“怎麼能不回去呢?不回去,反倒似咱們輸給他們一般。不蒸饅頭還爭口氣呢!小姐,咱們回去吧!別的不說,光咱家少爺往那一站,誰是明珠誰是瓦礫,眾人一看便知。”翠珠快人快語的說道。
“咱們好與不好,和他們有什麼關係?咱們又不是活在他們的嘴巴里!多一事不如少一事!咱們啊,安心過咱們的日子就好了。”綠珠說道。
李蘇點點頭,“綠珠這話很對。我家留仙本來就是最好的!不必他們說也是最好的。與其和他們多費口舌,不如咱們安心過自己的日子。翠珠,你要知道,人和人的差距,如果只是一點點,自然會有人會嫉妒不屑。可如果是天壤之別,那就只剩下絕對的敬服了。我們現在要做的,不是去和他們爭這一時之氣,而是不斷拉大我們之間的差距!懂了嗎?”
翠珠似懂非懂的點點頭,“我都聽小姐的,小姐怎麼說我就怎麼做!”
“金珠,傳話下去,除了白玉糖,水果糖、牛乳糖,也可以對外銷售了。”李蘇笑道。
這十年裡她並不是什麼事都沒做,她能做的不少,可怕做的太多惹人主意,所以只專心讓底下人研製糖。白玉糖早在五年前就做出來了,只是那時她並未大量的銷售,只讓人繼續研製水果糖和牛奶糖之類的。
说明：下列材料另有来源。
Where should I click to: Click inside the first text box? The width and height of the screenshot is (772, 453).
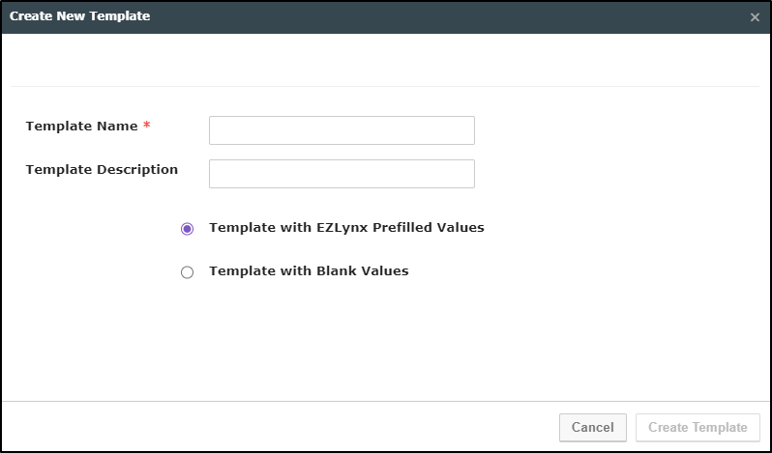click(341, 130)
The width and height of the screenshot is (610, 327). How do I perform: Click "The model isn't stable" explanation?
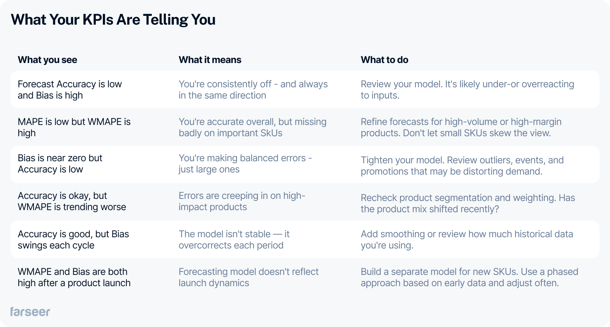pos(234,240)
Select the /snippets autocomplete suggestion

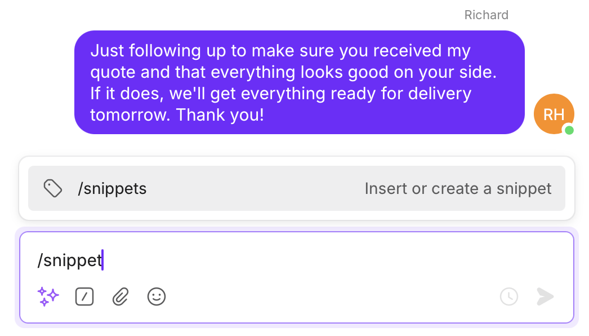(x=297, y=188)
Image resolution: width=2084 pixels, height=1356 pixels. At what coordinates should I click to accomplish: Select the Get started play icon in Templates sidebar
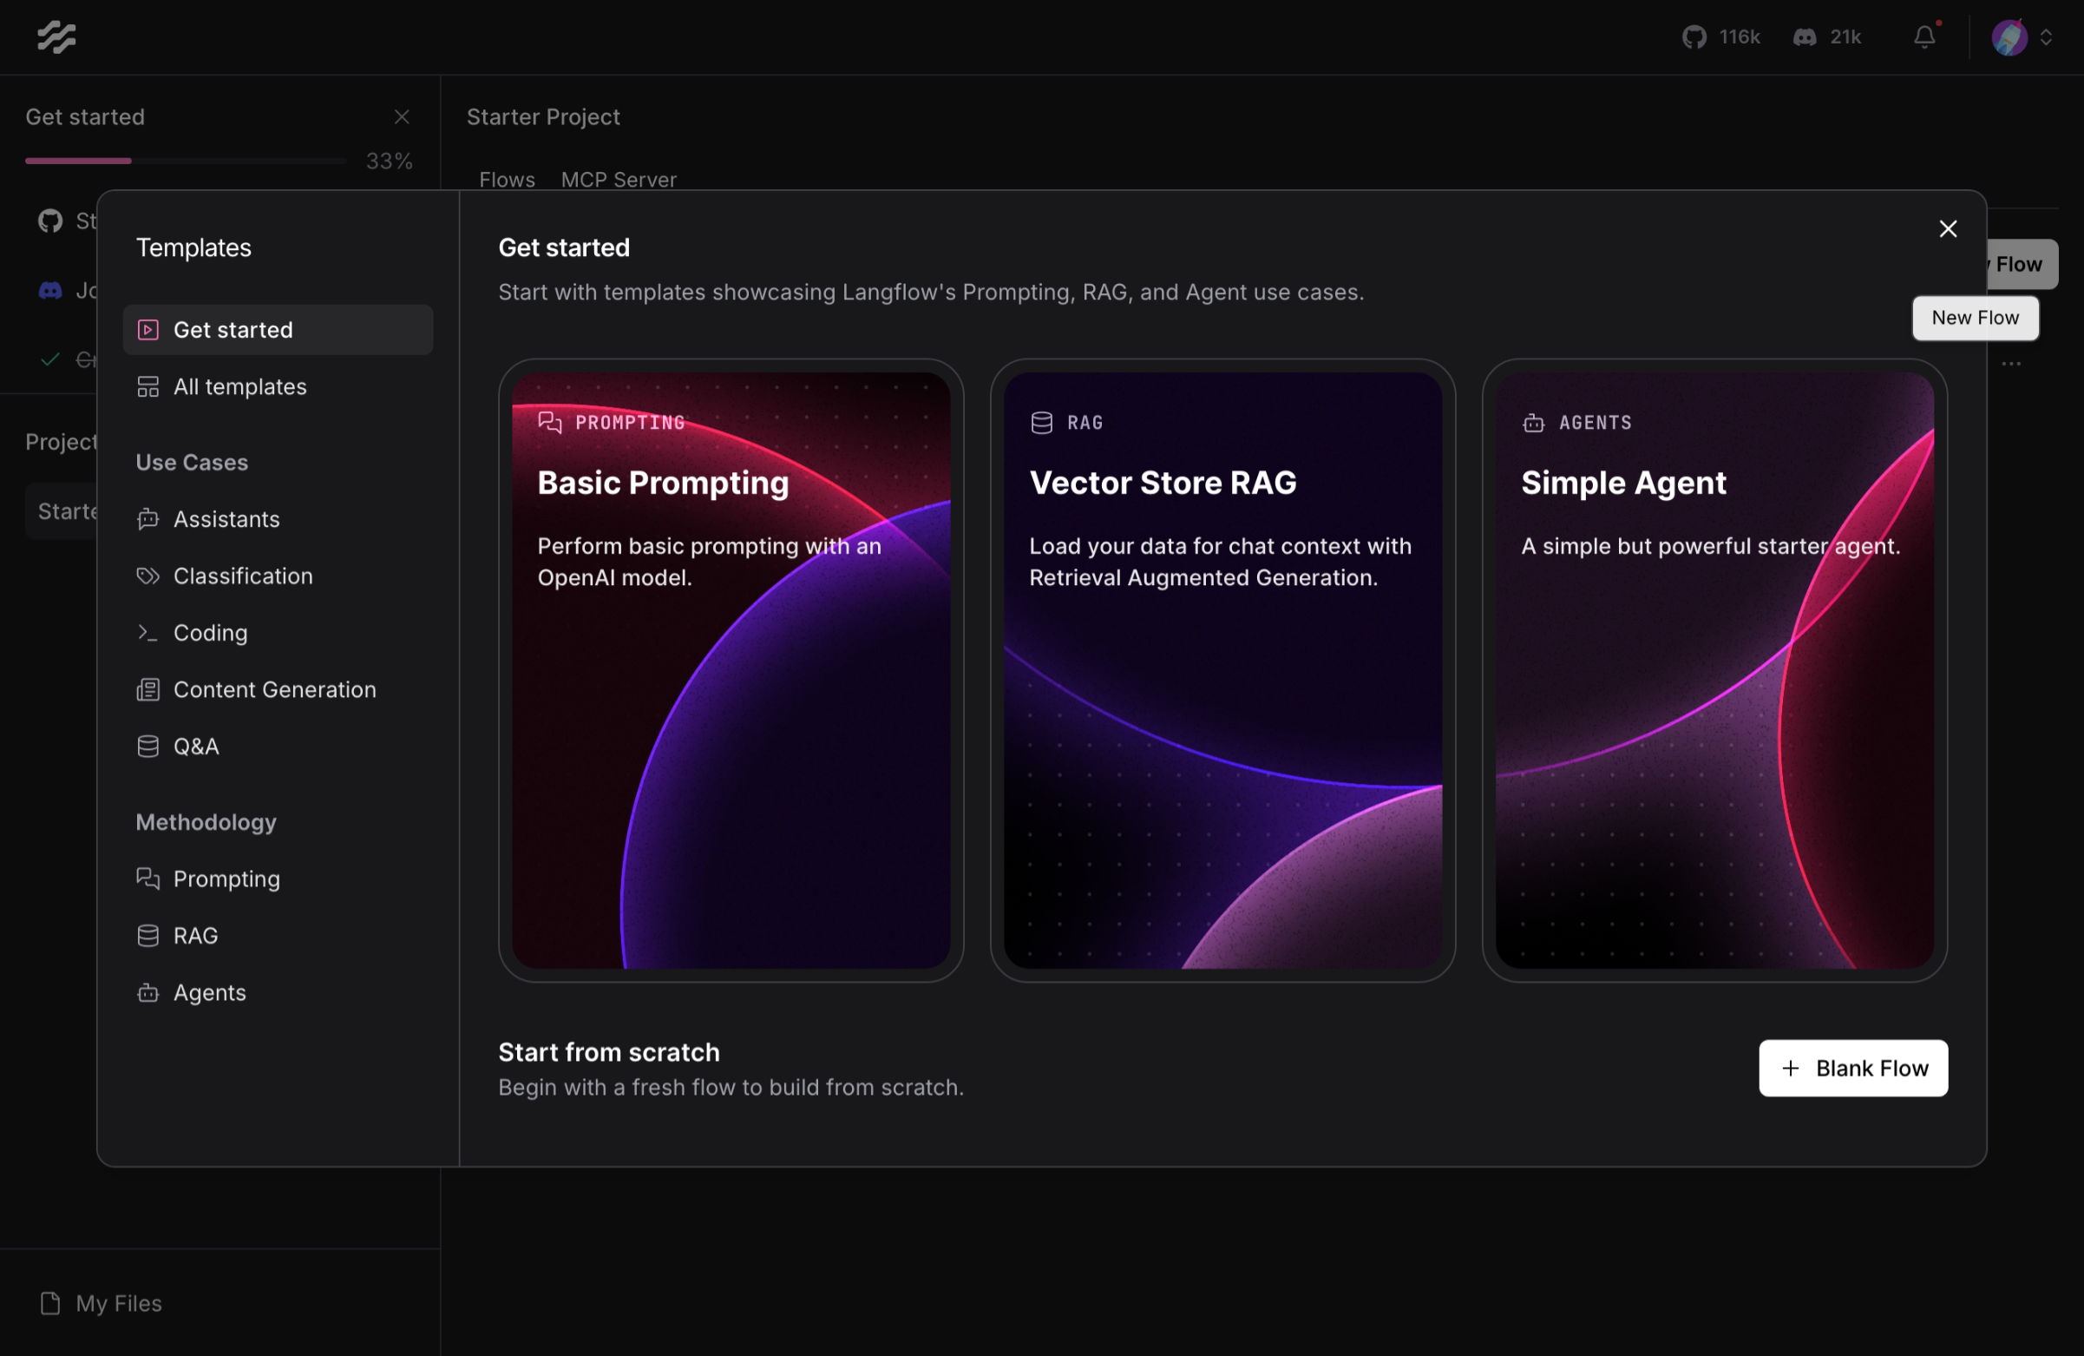coord(148,329)
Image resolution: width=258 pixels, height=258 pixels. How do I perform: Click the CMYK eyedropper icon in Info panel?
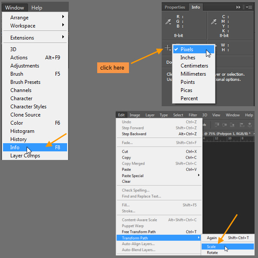(213, 22)
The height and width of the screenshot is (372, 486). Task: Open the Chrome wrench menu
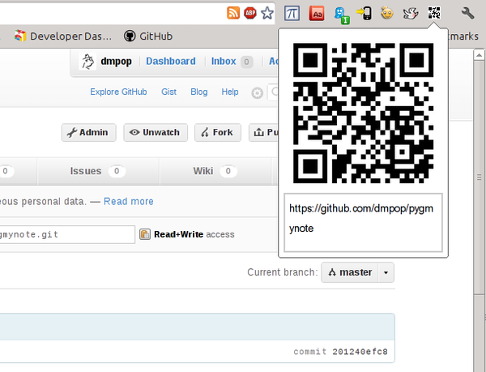tap(467, 13)
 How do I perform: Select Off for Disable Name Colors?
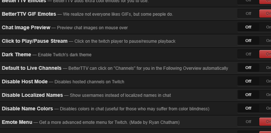pyautogui.click(x=248, y=108)
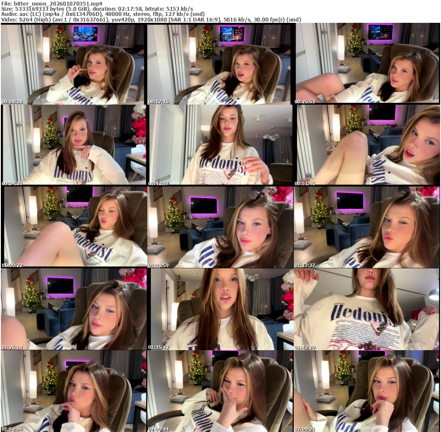Select the 01:17:37 thumbnail
441x432 pixels.
(x=367, y=227)
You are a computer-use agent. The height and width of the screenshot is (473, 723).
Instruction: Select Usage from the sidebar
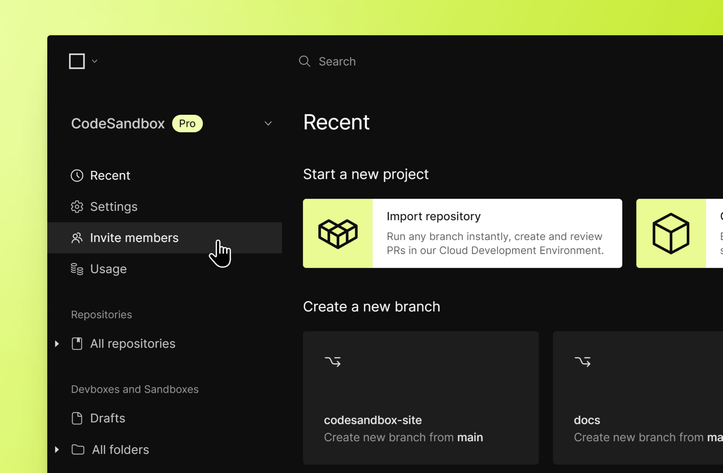pos(108,269)
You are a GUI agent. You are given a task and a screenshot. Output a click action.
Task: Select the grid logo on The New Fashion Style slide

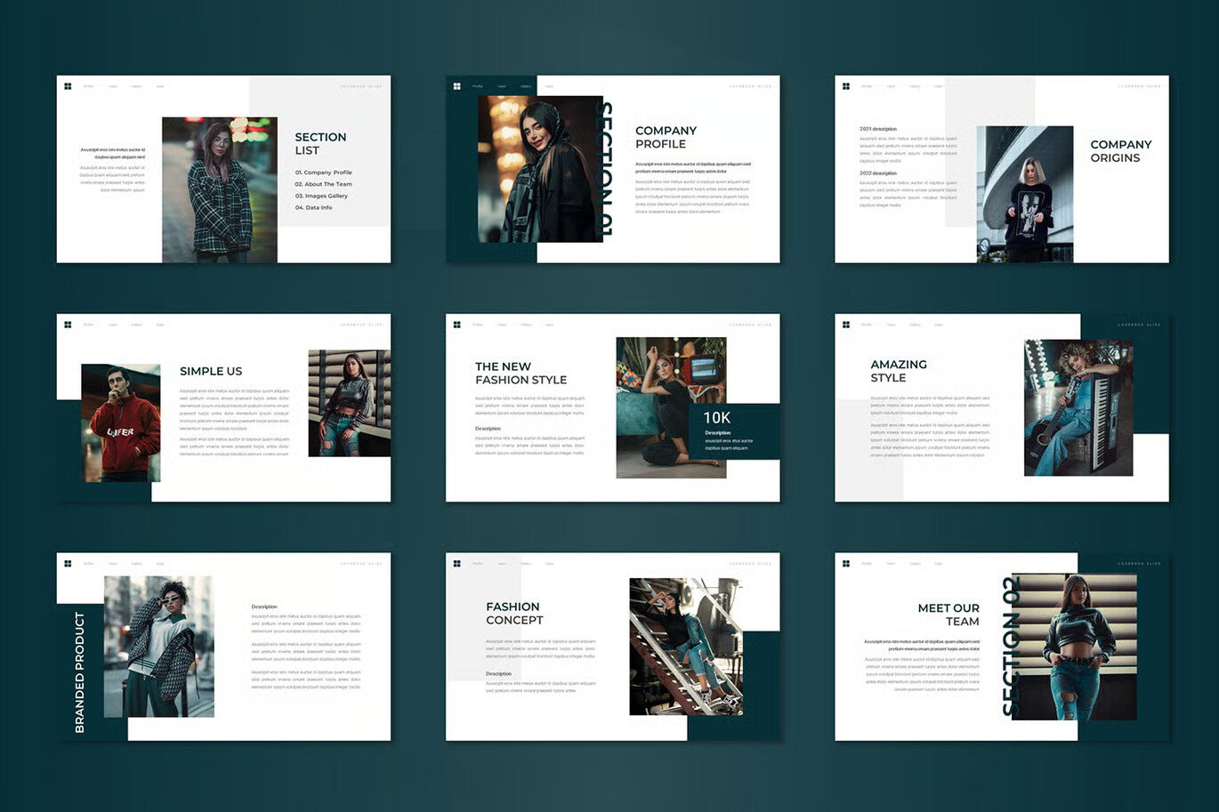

直到半年前,李蘇才開始讓人大批量的生產,準備對外售賣。明年是聖人四十大壽,她準備將白玉糖的方子當做壽禮獻上去的。而白玉糖的製作,她準備還交給柳家的糖坊。
只能說,柳青梧正好撞在槍口上了。
其實二哥柳青桐提醒她的信比大嫂的信,來的還要早一些。故而李蘇投桃報李,將白玉糖的方子給了柳青桐,由他做主,獻給聖上。至於柳青桐用什麼方法,功勞最後歸於誰,李蘇並不關心。
其實在柳青梧偏心庶子庶女,而柳青桐卻有了個當太子妃的女兒時,柳家的形勢就變了,柳家已經悄悄易主了。只是柳青梧還不自知而已。
留仙對李蘇不去玉京的決定,並不意外,甚至還有些歡喜。娘親的生死劫在南方,而玉京正在清源山的南邊,娘決定不去玉京,那真是再好不過的事了。
柳青梧接到信後,憤怒生氣,立馬揮筆寫了一封斷絕關係的信,剛要讓人送出去,卻又停下了。他有些猶豫,這封信一旦發出去,他和青雲的關係就······
只有和青雲交好,柳家糖坊才能起死回生,他謀劃的一切才能成真啊。
他最近為明珠置辦嫁妝,可謝氏卻把持著公中的錢,只肯按庶女的規矩拿出三千兩來置辦嫁妝,多餘的一分不肯給。而家中的產業,早在七郎成親的時候,他就做主分了出去,他自己的私房,也大多貼補了出去。
一切,都和他預料的完全不一樣!本來柳青梧還想將糖坊一成的紅利當做嫁妝給明珠帶去,可謝氏和幾個兒子也死活不同意。
再說,糖坊如今也賺不了多少錢了。有了白玉糖,誰還去買雪花糖啊!糖坊試過降價,可收效甚微。再降,成本就收不回來了。只能作罷。
柳青梧急的不行,柳元辰有心拿出自己的產業來給妹妹當嫁妝,可嚴氏不聲不響,帶著幾個孩子回了娘家。